[Goals]
1 > In the thread on running several OCaml runtimes in one process, what tool and option are suggested for renaming the CAML symbols in each copy of the object file?
2 > Transcribe the thread on running several OCaml runtimes in one process word for word, from "So the, uh, motivation" to "nice intermediate step.".

[Passage]
☆ ☆ ☆

I remember long ago, there was an idea of building a “multi-VM” version of OCaml, where you would have multiple complete OCaml abstract machines in a single address-space. So: separate heaps, separate sets of threads, etc. And then using message-passing a la Erlang for communication. And each VM would be like a current GIL OCaml VM (so pre-multicore).
I wonder what happened with that? It seemed to me like an elegant solution to incorporating SMP or NUMA parallelism, while not incurring all the complexity of true multithreaded runtimes and GC.
In short, taking a page from Erlang, and also from MPI.
What would be missing if you could do most of that with a custom build:
Define your own main() to initialize your message passing library
Compile your OCaml code with ocamlopt -output-complete-obj (aka. (modes (native object)) in Dune) to get an object file xyz.o containing the runtime
Use objcopy --redefine-syms on xyz.o to create xyz1.o, xyz2.o, etc. For each copy, redefine the CAML symbols (ex. _Caml_state to _Caml1_state, _caml_alloc to _caml1_alloc, etc.).
Spawn caml_startup_1(), caml_startup_2(), etc. in threads from main()
Use normal external message_pass_put : int -> string -> unit = "my_message_passing_function", etc. FFI statements to communicate from the many OCaml runtimes to the C message passing library.
Link all the xyzN.o, your main() function, and probably a message handler to shutdown the main() function, into a single executable
Having said that, I don’t know why anyone would do that unless they were embedding OCaml inside of a bigger C program that was already using some message passing framework. I’m curious if that (or something similar) is a real use case.
So the, uh, motivation (IIRC) was to reproduce the Erlang model in OCaml. There, Erlang “processes” (== “threads”) are significantly lighter-weight than UNIX processes.
Yes, this is a real use case. The classical way to do parallelism in OCaml was by using multiple processes and message passing. If one could run multiple independent runtimes in a single process I think it would make this design more lightweight.
For large codebases that use a lot of global state, it can be essentially impossible to rewrite them to make use of OCaml 5-style parallelism. So the above (multiple runtimes running in a single process) would be a nice intermediate step.
Thank you! I think that would be useful for developing PostgreSQL extensions with OCaml. Should try that approach, because right now it’s not possible to have several extensions loaded into PostgreSQL process at the same time.
There used to be netmulticore (which was experimental AFAIU). It used an external heap shared between several OCaml processes (so it shared some part of the address space, with something more elaborate than message-passing in mind, depending on what you count as message-passing). It comes with its own set of challenges but I have the impression that this was not perceived as giving rise to worthy questions at a scientific level.

☆ ☆ ☆

[Records supplied]

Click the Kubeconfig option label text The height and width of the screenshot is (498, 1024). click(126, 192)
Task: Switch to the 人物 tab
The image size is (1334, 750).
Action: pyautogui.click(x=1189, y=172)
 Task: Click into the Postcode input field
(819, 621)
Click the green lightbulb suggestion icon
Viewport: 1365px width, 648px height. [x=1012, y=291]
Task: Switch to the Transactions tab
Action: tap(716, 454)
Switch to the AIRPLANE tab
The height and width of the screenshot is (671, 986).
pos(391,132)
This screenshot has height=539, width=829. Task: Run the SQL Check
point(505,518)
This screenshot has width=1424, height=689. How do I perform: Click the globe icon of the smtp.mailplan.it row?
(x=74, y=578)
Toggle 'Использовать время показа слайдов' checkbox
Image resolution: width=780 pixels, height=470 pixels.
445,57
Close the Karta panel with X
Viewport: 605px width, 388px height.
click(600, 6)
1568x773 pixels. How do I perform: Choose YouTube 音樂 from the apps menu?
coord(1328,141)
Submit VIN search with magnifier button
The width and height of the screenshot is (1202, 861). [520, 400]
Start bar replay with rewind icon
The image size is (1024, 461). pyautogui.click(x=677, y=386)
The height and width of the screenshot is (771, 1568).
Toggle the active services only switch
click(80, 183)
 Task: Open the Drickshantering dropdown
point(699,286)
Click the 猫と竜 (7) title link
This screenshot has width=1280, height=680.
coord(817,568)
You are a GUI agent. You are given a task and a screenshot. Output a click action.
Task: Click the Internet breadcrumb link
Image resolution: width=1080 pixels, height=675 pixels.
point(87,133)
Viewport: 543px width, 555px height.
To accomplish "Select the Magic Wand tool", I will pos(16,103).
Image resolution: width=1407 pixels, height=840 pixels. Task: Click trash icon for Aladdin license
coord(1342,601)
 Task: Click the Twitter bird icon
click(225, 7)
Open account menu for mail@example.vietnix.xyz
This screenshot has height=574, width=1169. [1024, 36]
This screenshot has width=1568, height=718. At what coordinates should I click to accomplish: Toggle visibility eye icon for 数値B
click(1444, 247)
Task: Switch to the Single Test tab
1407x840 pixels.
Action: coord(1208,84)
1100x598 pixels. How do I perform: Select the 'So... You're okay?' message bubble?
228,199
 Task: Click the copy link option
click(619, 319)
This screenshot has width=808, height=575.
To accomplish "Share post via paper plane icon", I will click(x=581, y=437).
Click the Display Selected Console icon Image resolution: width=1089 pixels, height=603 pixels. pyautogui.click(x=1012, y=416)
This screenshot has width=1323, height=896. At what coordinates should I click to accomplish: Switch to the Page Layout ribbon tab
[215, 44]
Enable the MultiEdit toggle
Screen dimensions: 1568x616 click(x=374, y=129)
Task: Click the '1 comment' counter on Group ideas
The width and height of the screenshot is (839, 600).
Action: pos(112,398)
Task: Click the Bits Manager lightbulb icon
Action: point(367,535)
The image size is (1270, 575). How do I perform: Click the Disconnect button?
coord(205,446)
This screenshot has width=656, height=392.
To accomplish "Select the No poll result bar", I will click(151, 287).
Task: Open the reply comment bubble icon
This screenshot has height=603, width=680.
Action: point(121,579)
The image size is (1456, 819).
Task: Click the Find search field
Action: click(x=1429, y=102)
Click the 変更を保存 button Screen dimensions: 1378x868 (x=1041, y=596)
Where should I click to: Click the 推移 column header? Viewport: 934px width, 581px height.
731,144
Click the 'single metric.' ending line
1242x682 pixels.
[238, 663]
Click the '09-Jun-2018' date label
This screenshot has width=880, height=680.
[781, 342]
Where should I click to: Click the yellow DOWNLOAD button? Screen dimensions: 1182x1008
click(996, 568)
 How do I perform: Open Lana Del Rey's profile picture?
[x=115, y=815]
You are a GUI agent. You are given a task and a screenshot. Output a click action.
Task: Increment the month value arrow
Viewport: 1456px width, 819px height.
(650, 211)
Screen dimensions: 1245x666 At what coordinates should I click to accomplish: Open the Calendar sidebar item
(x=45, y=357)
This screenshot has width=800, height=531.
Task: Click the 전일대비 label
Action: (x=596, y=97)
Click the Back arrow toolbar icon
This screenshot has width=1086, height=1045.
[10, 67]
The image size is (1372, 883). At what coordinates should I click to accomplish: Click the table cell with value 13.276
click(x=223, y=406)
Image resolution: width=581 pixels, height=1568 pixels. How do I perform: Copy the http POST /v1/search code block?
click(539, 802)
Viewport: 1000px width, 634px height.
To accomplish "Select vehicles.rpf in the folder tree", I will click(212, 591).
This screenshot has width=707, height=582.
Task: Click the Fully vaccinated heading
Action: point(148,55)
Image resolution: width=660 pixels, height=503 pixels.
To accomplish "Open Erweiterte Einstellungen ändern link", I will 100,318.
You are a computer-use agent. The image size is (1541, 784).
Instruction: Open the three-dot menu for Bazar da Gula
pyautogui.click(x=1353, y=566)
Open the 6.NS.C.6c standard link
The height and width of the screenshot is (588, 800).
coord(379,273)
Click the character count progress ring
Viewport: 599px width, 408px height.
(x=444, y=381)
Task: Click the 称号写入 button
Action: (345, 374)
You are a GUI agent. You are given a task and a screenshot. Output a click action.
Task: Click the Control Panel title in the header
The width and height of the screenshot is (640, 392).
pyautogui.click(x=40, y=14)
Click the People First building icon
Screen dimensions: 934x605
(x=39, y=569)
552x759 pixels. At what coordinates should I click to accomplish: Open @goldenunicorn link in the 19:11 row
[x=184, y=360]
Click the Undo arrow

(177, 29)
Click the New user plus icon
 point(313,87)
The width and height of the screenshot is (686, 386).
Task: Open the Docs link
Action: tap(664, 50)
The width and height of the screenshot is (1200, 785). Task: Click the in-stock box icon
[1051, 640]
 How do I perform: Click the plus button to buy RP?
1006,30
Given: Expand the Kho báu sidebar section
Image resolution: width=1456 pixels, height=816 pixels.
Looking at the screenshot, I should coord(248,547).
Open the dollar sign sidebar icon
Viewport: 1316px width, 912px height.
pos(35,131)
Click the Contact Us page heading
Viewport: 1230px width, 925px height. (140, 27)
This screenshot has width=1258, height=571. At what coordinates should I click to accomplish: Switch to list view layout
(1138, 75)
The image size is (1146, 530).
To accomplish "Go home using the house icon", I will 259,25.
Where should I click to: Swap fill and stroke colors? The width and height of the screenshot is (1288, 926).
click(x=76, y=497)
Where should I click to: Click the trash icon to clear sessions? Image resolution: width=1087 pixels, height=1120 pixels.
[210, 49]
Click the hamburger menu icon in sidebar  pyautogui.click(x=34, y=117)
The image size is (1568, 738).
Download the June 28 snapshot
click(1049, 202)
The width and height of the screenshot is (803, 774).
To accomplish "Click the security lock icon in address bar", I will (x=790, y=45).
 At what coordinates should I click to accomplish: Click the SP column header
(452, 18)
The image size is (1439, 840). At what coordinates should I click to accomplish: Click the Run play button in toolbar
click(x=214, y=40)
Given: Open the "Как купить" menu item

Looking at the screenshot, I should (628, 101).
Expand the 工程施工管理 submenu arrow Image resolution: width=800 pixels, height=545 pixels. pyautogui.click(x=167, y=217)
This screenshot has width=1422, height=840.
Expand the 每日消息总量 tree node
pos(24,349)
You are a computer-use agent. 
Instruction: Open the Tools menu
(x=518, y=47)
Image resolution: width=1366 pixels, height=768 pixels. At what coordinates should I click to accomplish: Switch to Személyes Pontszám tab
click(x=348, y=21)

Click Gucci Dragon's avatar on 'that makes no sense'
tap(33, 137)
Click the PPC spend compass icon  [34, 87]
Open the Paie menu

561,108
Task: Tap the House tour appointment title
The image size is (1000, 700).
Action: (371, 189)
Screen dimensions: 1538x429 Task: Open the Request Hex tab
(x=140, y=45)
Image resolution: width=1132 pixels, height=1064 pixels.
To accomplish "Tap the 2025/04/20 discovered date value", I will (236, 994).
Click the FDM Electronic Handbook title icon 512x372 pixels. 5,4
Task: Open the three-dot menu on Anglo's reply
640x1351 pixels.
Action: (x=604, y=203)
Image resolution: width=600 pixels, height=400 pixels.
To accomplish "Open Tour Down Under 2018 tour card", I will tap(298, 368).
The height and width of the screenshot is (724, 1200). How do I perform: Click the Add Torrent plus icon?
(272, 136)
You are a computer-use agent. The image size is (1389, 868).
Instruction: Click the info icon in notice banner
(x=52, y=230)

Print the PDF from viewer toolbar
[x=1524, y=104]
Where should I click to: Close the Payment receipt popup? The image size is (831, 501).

☆ ☆ ☆

[Solution list]
1 > objcopy with the --redefine-syms option.

2 >
So the, uh, motivation (IIRC) was to reproduce the Erlang model in OCaml. There, Erlang “processes” (== “threads”) are significantly lighter-weight than UNIX processes.
Yes, this is a real use case. The classical way to do parallelism in OCaml was by using multiple processes and message passing. If one could run multiple independent runtimes in a single process I think it would make this design more lightweight.
For large codebases that use a lot of global state, it can be essentially impossible to rewrite them to make use of OCaml 5-style parallelism. So the above (multiple runtimes running in a single process) would be a nice intermediate step.